Não podemos deixar de comentar o fato de a alimentação manifestar também uma forma de prestígio e distinção social. Isso também vai afetar as escolhas alimentares dos mais ricos, que fazem questão de ostentar sua riqueza em função do que comem.
Indicativo de luxo e sofisticação, o papel da comida também é manifestar status. O que muda são os porquês e as formas de distinção ao longo do tempo.
(NAZULAY, 2005, p. 67)
A produção de alimentos é outro fator que interfere nas escolhas alimentares, pois eles podem não estar disponíveis no mercado ou se tornarem muito caros. A sazonalidade também é importante, pois frutas, legumes e verduras, quando estão na sua época, são mais baratos, saborosos e nutritivos.
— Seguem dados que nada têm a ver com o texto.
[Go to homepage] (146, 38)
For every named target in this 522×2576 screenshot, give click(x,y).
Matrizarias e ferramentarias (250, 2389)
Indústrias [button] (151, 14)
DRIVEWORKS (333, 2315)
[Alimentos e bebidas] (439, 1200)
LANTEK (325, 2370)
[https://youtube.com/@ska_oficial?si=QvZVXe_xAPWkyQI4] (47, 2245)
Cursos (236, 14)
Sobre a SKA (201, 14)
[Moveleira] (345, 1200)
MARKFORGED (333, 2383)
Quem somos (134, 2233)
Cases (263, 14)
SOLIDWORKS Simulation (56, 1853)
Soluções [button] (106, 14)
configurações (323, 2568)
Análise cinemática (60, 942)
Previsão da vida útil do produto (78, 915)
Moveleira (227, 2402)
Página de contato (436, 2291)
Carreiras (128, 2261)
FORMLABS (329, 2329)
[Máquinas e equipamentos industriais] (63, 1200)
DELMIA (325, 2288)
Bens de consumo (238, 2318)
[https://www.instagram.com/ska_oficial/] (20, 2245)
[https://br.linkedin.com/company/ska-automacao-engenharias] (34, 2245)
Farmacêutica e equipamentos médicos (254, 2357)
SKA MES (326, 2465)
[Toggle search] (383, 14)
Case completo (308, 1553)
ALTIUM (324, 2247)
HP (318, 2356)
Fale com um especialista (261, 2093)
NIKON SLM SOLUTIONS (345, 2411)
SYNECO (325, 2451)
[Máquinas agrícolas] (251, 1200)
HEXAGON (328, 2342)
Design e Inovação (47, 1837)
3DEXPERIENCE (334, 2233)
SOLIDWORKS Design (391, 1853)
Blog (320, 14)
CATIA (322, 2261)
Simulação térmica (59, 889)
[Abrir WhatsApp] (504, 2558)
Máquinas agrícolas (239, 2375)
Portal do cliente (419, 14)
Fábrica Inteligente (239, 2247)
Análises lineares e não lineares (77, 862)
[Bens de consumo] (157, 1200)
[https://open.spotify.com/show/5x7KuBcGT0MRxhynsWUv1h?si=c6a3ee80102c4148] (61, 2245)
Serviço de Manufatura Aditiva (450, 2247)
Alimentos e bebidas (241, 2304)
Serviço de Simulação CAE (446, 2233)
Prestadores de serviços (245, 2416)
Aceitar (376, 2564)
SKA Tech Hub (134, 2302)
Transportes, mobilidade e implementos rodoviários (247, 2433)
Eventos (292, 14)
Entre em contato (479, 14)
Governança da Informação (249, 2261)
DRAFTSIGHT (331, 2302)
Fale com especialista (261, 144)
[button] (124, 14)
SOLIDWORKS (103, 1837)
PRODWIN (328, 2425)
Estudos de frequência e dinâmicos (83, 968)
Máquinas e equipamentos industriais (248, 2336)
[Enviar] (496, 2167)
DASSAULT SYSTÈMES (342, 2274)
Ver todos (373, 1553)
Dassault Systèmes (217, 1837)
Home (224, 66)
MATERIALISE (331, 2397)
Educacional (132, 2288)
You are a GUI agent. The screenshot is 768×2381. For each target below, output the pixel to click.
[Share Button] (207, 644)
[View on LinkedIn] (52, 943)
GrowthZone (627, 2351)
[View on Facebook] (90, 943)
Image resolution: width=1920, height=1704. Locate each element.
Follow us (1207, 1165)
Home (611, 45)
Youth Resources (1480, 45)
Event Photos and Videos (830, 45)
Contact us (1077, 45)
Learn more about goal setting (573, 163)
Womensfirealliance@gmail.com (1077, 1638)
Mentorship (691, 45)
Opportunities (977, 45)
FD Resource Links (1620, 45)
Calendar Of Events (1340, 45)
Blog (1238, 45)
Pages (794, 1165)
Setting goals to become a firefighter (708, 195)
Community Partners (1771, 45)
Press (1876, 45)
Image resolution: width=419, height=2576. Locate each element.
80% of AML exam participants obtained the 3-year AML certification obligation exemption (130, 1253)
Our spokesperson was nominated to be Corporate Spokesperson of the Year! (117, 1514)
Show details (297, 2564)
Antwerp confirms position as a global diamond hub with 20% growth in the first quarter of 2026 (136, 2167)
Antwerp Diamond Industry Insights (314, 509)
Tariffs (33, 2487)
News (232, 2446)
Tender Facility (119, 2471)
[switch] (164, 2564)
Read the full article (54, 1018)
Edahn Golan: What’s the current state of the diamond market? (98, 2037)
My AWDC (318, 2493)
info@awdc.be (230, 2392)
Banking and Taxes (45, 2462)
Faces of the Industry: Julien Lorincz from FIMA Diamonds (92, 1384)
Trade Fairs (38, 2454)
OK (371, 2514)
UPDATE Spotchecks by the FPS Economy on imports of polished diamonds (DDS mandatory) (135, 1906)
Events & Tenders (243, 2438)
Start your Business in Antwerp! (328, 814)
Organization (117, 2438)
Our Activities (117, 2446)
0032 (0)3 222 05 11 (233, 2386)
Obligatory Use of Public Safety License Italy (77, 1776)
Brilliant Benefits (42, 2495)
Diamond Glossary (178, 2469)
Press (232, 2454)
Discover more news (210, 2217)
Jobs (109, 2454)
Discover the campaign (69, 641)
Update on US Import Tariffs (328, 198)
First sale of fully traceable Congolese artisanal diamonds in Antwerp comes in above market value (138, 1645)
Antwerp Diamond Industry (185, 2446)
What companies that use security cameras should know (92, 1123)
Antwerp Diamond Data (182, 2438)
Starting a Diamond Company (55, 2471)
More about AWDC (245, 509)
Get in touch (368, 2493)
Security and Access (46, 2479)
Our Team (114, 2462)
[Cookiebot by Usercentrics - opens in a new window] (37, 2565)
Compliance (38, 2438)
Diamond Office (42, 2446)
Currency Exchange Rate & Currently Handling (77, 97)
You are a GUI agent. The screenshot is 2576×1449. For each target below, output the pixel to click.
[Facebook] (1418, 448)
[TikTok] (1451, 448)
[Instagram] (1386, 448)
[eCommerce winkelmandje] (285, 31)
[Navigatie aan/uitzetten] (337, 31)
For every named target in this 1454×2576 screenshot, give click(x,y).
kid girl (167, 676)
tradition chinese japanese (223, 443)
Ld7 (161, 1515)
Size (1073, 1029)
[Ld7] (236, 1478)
A escassez de alimentos interfere no preço e reduz o consumo de alguns deles.
Você sabia que a distribuição de renda também influência no consumo alimentar?
Em um artigo sobre desigualdade social e alimentação, Medina et al. (2019) constatam que existe uma disparidade de consumo entre os diferentes extratos sociais devido à desigualdade na distribuição de renda, infelizmente uma característica perversa da sociedade brasileira em pleno século XXI. Essa pesquisa trabalhou dados de uma amostra de mais 60 mil pessoas, provenientes da Pesquisa Nacional de Saúde de 2013.
O estudo foi feito considerando também o critério raça/cor e concluiu que, entre os grupos estudados e considerando as variáveis contempladas, o grupo que conta com a alimentação mais saudável são as mulheres brancas, que possuem maior renda e escolaridade. Esses grupos mais abastados consomem mais frutas, legumes e verduras, e alimentos com pouca gordura. Todavia, paradoxalmente, esses são também os grupos nos quais se encontra um alto consumo de doces, sanduíches, salgados e pizzas, alimentos que não são saudáveis.
Podemos ver assim a complexidade das escolhas alimentares, multideterminada e que não é fruto, obrigatoriamente, de uma reflexão racional. As motivações para as escolhas alimentares diferem bastante entre os indivíduos, segundo seu pertencimento a um determinado grupo socioeconômico e com diferentes níveis de escolaridade.